Fear, however, is poor driver of public policy. Before we start telling private companies how to run their security, we should analyze the threat and asses whether there is a legitimate concern and whether government could do a better job. That’s impossible as long as most evidence of a threat is classified.
So I’m glad to see former NSA and CIA chief Gen. Michael Hayden call for less secrecy in order to get better analysis. In the [new issue](http://www.au.af.mil/au/ssq/spring11.asp) of Startegic Studies Quartley, he writes [[PDF]](http://www.au.af.mil/au/ssq/2011/spring/hayden.pdf):
>Let me be clear: This stuff is overprotected. It is far easier to learn about physical threats from US government agencies than to learn about cyber threats. In the popular culture, the availability of 10,000 applications for my smart phone is viewed as an unalloyed good. It is not—since each represents a potential vulnerability. But if we want to shift the popular culture, we need a broader flow of information to corporations and individuals to educate them on the threat. To do that we need to recalibrate what is truly secret. Our most pressing need is clear policy, formed by shared consensus, shaped by informed discussion, and created by a common body of knowledge. With no common knowledge, no meaningful discussion, and no consensus . . . the policy vacuum continues. This will not be easy, and in the wake of WikiLeaks it will require courage; but, it is essential and should itself be the subject of intense discussion. Who will step up to lead?

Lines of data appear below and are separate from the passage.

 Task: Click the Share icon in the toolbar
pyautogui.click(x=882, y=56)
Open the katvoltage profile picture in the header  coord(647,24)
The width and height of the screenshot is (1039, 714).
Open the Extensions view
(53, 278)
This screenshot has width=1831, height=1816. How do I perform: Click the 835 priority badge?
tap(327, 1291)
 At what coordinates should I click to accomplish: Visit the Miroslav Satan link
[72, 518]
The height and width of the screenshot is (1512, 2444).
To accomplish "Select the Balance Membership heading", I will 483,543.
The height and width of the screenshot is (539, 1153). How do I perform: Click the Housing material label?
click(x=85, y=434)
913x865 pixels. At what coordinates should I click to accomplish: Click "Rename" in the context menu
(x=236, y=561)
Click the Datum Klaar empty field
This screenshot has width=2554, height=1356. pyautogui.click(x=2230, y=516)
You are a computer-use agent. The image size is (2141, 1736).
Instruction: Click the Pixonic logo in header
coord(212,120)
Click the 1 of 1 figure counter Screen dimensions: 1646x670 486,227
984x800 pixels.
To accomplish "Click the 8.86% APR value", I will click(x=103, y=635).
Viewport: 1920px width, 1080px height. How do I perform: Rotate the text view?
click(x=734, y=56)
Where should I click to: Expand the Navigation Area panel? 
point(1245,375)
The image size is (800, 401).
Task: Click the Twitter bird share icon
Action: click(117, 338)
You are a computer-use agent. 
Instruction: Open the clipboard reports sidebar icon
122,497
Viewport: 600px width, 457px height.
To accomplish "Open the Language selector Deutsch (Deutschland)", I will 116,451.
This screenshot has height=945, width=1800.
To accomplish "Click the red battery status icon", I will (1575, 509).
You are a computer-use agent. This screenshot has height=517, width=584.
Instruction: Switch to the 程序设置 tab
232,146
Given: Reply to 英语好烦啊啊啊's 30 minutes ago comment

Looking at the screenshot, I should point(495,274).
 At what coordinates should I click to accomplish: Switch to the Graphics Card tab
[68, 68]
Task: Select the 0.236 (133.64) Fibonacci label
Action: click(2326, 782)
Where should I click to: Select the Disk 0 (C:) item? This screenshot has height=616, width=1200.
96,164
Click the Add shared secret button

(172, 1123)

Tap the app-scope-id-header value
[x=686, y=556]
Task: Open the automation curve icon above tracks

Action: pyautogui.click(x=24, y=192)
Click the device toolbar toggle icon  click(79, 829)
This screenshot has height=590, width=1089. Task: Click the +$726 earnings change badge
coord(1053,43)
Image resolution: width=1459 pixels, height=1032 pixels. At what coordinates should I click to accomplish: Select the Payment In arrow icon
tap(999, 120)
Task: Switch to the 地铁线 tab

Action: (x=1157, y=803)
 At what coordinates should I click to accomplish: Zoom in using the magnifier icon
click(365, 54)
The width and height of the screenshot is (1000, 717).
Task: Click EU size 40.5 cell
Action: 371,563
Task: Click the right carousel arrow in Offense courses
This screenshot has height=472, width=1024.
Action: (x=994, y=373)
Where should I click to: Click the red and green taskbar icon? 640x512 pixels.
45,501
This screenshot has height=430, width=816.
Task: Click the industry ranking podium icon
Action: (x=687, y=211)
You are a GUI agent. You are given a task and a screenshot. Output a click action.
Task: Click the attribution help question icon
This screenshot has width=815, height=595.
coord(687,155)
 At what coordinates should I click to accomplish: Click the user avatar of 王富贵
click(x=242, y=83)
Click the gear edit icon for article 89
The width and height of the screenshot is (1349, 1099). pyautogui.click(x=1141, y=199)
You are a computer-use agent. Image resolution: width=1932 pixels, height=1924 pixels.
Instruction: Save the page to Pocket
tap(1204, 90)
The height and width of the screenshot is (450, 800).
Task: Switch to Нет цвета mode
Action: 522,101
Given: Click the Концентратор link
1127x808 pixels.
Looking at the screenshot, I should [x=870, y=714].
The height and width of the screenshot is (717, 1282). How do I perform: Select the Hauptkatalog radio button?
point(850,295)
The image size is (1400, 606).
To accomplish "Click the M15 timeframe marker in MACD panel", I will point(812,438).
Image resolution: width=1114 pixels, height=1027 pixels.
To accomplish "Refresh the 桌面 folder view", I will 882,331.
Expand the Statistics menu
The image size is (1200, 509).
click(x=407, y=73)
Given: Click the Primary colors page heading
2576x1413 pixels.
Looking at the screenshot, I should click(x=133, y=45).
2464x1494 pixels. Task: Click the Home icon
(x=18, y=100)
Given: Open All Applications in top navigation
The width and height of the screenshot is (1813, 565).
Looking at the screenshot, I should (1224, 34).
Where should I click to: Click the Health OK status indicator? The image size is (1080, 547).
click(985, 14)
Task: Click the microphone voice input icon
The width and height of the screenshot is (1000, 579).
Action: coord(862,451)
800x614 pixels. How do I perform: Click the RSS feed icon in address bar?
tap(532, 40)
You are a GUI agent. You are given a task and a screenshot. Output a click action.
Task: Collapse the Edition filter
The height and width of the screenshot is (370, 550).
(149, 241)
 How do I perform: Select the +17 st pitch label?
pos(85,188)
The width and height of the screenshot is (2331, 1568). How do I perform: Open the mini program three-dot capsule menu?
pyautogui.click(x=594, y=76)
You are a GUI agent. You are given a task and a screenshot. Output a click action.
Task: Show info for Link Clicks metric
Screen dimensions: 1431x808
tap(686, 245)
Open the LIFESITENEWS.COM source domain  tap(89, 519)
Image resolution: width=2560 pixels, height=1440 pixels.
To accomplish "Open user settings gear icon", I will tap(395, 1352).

Who indeed. Congress may be getting secret briefings that outline a potential cyberthreat. If they are, they should recognize that they may be only getting one view of the issue. Also, the people on whose behalf they are legislating also deserve to have a clear understanding of the risks against which Congress might legislate. “Trust us,” is not good enough. By reducing the over-classification Hayden writes about, Congress could allow economists, computer scientists, and other academics delve into the weeds of determine what is the true nature of the threat and whether a market failure exists that calls for government intervention.